**EXCERPT PROVIDED**:

Start of Block

Flying a tight pattern and running out of fuel the pilot radioed his report to Ascension Island, the B24 awaited instructions. After much debate over his report, confused by the Red Cross flag and concluding it was a trick, certain that this was an enemy sub but unable to know if the survivors were from Allied or Axis ships but equally firm that their mission was to protect Allied shipping from U-boats, they gave the B24 a chilling four word order, “Sink sub at once!” Thirty minutes after the bomber arrived on the scene, it turned towards the U-boats, making a low pass over the scene, arcing high and long before aligning itself and starting what was to be one of the most controversial bombing runs in history.

End of Block

**COLLECTED MATERIAL**:
Start of Block

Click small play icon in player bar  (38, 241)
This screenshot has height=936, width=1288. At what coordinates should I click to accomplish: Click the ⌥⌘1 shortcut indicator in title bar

End of Block

**PROMPT 1**:
In the passage about the B24 bomber and the U-boat, what four-word order was the bomber given?
**PROMPT 2**:
Extend the passage about the B24 bomber and the U-boat, picking up after its final sentence.

**TASK RESULT 1**:
"Sink sub at once!"

**TASK RESULT 2**:
Hartenstein watched in horror as the bomb bay doors opened and released two bombs, both missing their target but causing huge swells of water to wash over the sub’s deck and the people on it. He ordered the lines to be cut and prepared for evasive maneuvers. On its second run, the bomber’s depth charges missed the U-boat but landed amongst the lifeboats and blew one of them to smithereens, ripping the bottom out of another. An officer requested Hartenstein to give the order to use the anti-aircraft guns to shoot down the bomber but he refused (we will never know why). On its third pass the bomber released two more depth charges one of which exploded beneath the U-boat and caused her to rise out of the water and splash back down again. Damage reports indicated that she was taking on water.
As the bomber had exhausted its payload and flew South West, assuming that it had at least partially sunk the sub, Hartenstein rescued as many as he could from the destroyed lifeboats. He had planned to keep the Italians on board since they were after all German allies but after reports of a gas leak from the batteries,they had to go. He went as close to the remaining life boats as he could and 110 men, women and children jumped overboard in to the shark infested waters. Hartenstein performed the only maneuver that could save him and his crew – a crash dive in to the safety of the deep, leaving scores of helpless victims to the mercy of the sea.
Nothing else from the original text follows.